Но больше всего в последнее время Инну интересовала женщина, лежащая в большой спальне наверху, рядом с комнатой маленького Грега. Однажды мистер Силва забыл закрыть дверь и, проходя мимо, Инна заглянула туда. На огромной кровати, застланной черным бельем, лежала худая, красивая женщина. Ее темно-русые волосы были острижены очень коротко, «ежиком», синие глаза смотрели в одну точку, а руки с длинными пальцами, лежащие поверх одеяла, казались покрытыми белой краской. Она напоминала панночку из «Вия». Инна даже вздрогнула от этой ассоциации. Не хватало еще, чтобы она вдруг заговорила утробным голосом, произнося монолог из Гоголя…
Неожиданно женщина повернула голову и уставилась на стоящую в дверях девушку таким взглядом, что у Инны внутри что-то оборвалось и ухнуло вниз, как скоростной лифт. Вздрогнув всем телом, она развернулась, чтобы уйти, и тут же уткнулась лицом прямо в свитер мистера Силвы…
Схватив Инну за плечо, Хохол рявкнул громким шепотом:
– Ты… какого хрена здесь делаешь, мать твою?!
– Я… я… – залепетала перепуганная до икоты девушка, не в силах объяснить, как оказалась в этой комнате.
– Я же предупреждал – к этой двери даже не приближаться! Не при-бли-жать-ся! – в самое ее лицо выдохнул он. – Собирай свои вещи и уматывай! И не дай тебе бог… Башку отрежу, на хрен!
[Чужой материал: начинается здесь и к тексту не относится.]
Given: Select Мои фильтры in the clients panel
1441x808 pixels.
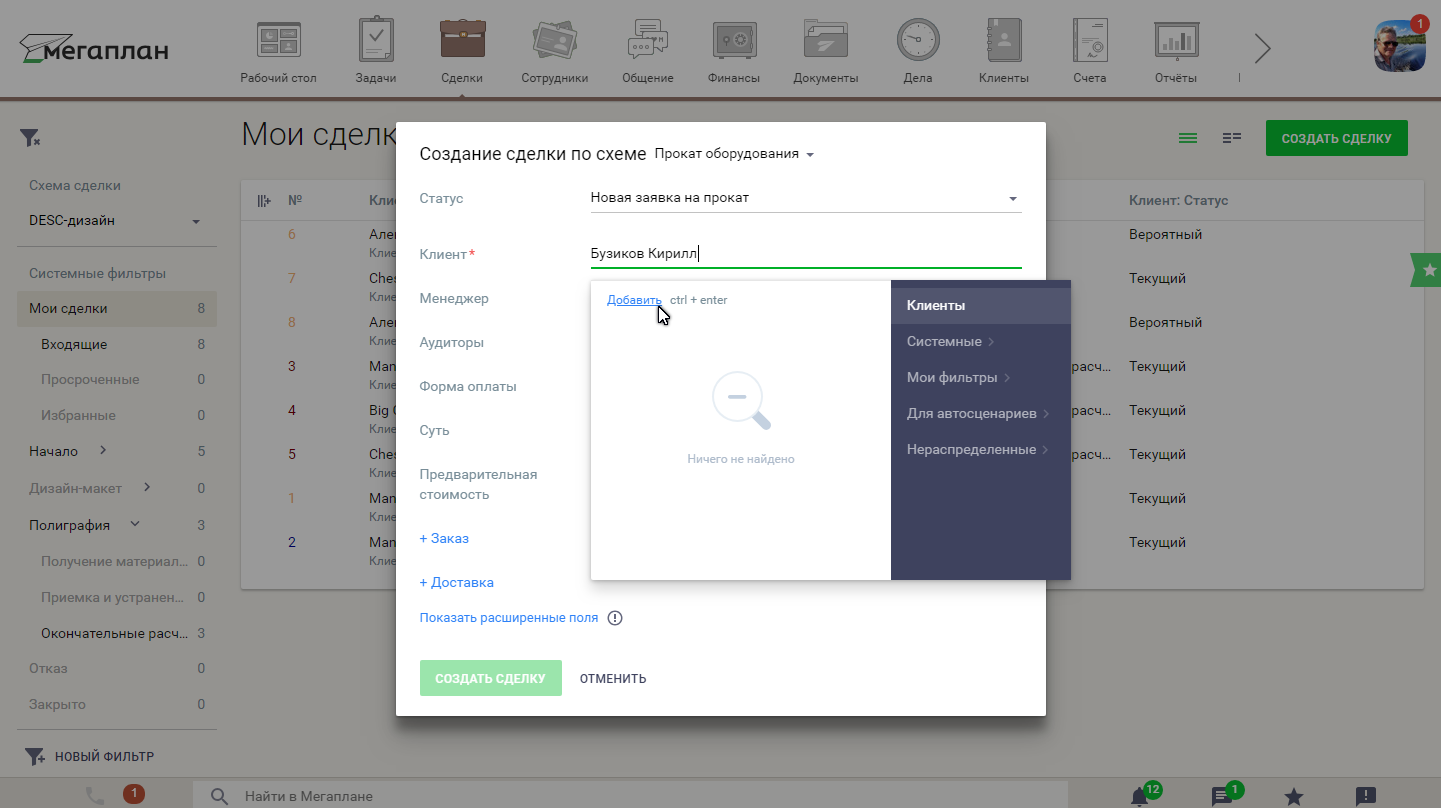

Он оттолкнул девушку от себя и вошел в комнату, захлопнув за собой дверь. Инна больно ударилась плечом о высокую стойку перил, машинально взялась за больное место и заплакала. Она в самом деле не хотела влезть туда, куда не следовало, просто природное любопытство подтолкнуло. И как теперь уговорить мистера Силву не выгонять ее, она не знала. А угрозы подействовали – судя по его наколкам, отрезать голову ему вообще проблем не составит…
Хохол, весь клокоча от злости, опустился возле Марины и постарался сделать вид, что ничего не происходит:
– Привет, мой сладкий. Как ты?
Глаза Коваль сузились, она прикусила нижнюю губу, а потом произнесла хриплым, срывающимся голосом:
– Не надо… не трогай.
Женька понял, о чем она. Вот уже несколько дней, как она произносила несколько фраз, причем довольно осмысленных, хотя, кажется, не совсем понимала, где находится. И сегодняшний разговор она тоже слышала и теперь выражала несогласие, хотя знать не знала, кто такая эта Инна.